If there was one way to summarize my political leanings, this article would be it. I am sure some of you will ignore it or find one sentence that wasn't well researched to point out how the entire article is flawed. But you ain't gonna sway me that Trump is better than this, so save your typing.

Here's a few choice quotes:

Quote:
When the Japanese within six weeks of Pearl Harbor took control of 90 percent of the world’s rubber supply, the U.S. dropped the speed limit to 35 mph to protect tires, and then, in three years, invented from scratch a synthetic-rubber industry that allowed Allied armies to roll over the Nazis. At its peak, Henry Ford’s Willow Run Plant produced a B-24 Liberator every two hours, around the clock. Shipyards in Long Beach and Sausalito spat out Liberty ships at a rate of two a day for four years; the record was a ship built in four days, 15 hours and 29 minutes. A single American factory, Chrysler’s Detroit Arsenal, built more tanks than the whole of the Third Reich.

In the wake of the war, with Europe and Japan in ashes, the United States with but 6 percent of the world’s population accounted for half of the global economy, including the production of 93 percent of all automobiles. Such economic dominance birthed a vibrant middle class, a trade union movement that allowed a single breadwinner with limited education to own a home and a car, support a family, and send his kids to good schools. It was not by any means a perfect world but affluence allowed for a truce between capital and labor, a reciprocity of opportunity in a time of rapid growth and declining income inequality, marked by high tax rates for the wealthy, who were by no means the only beneficiaries of a golden age of American capitalism.

But freedom and affluence came with a price. The United States, virtually a demilitarized nation on the eve of the Second World War, never stood down in the wake of victory. To this day, American troops are deployed in 150 countries. Since the 1970s, China has not once gone to war; the U.S. has not spent a day at peace. President Jimmy Carter recently noted that in its 242-year history, America has enjoyed only 16 years of peace, making it, as he wrote, “the most warlike nation in the history of the world.” Since 2001, the U.S. has spent over $6 trillion on military operations and war, money that might have been invested in the infrastructure of home. China, meanwhile, built its nation, pouring more cement every three years than America did in the entire 20th century.
Quote:
With slogans like “24/7” celebrating complete dedication to the workplace, men and women exhausted themselves in jobs that only reinforced their isolation from their families. The average American father spends less than 20 minutes a day in direct communication with his child. By the time a youth reaches 18, he or she will have spent fully two years watching television or staring at a laptop screen, contributing to an obesity epidemic that the Joint Chiefs have called a national security crisis.

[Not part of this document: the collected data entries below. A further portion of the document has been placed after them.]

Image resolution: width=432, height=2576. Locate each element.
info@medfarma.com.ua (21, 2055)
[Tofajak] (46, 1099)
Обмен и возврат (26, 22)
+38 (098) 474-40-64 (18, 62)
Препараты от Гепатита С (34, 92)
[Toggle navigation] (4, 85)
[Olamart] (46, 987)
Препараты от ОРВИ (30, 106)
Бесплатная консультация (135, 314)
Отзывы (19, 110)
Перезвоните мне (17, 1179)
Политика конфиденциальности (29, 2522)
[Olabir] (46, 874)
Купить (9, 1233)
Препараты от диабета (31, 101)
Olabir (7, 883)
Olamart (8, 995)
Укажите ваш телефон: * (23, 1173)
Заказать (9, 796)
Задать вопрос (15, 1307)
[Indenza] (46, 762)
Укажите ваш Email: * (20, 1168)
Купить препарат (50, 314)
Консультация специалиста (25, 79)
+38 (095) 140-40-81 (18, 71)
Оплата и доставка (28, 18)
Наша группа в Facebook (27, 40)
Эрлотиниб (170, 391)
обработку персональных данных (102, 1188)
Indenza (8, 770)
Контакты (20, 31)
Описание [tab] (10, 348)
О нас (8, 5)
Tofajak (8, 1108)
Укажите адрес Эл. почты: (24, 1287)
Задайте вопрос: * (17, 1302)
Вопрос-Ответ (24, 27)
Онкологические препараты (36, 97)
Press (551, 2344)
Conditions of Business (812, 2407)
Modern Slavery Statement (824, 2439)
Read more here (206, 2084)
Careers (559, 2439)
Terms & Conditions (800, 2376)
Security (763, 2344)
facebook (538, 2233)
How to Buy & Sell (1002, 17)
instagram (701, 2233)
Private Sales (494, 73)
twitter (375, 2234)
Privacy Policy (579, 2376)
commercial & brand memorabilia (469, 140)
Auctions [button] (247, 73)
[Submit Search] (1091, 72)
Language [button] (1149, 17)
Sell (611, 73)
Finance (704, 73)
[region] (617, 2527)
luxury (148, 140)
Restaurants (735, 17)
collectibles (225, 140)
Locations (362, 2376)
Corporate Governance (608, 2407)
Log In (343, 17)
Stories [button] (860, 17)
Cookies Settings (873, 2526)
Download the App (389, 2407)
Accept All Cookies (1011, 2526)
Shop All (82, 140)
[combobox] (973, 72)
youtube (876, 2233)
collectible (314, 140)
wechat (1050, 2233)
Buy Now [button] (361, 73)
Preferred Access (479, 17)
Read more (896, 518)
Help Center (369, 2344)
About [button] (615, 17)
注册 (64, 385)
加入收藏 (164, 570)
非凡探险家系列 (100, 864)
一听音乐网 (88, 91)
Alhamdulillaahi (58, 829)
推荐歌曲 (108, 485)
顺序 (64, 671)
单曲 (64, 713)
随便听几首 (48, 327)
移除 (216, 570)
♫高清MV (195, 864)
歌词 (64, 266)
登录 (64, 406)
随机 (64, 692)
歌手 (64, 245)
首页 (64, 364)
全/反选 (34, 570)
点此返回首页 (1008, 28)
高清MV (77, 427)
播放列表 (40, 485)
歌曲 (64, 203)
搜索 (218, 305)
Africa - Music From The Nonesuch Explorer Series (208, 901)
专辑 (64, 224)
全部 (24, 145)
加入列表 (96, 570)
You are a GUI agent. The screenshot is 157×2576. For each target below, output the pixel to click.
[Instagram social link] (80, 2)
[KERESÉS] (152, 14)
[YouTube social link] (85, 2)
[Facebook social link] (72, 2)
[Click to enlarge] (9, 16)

Only half of Americans report having meaningful, face-to-face social interactions on a daily basis. The nation consumes two-thirds of the world’s production of antidepressant drugs. The collapse of the working-class family has been responsible in part for an opioid crisis that has displaced car accidents as the leading cause of death for Americans under 50.

At the root of this transformation and decline lies an ever-widening chasm between Americans who have and those who have little or nothing. Economic disparities exist in all nations, creating a tension that can be as disruptive as the inequities are unjust. In any number of settings, however, the negative forces tearing apart a society are mitigated or even muted if there are other elements that reinforce social solidarity — religious faith, the strength and comfort of family, the pride of tradition, fidelity to the land, a spirit of place.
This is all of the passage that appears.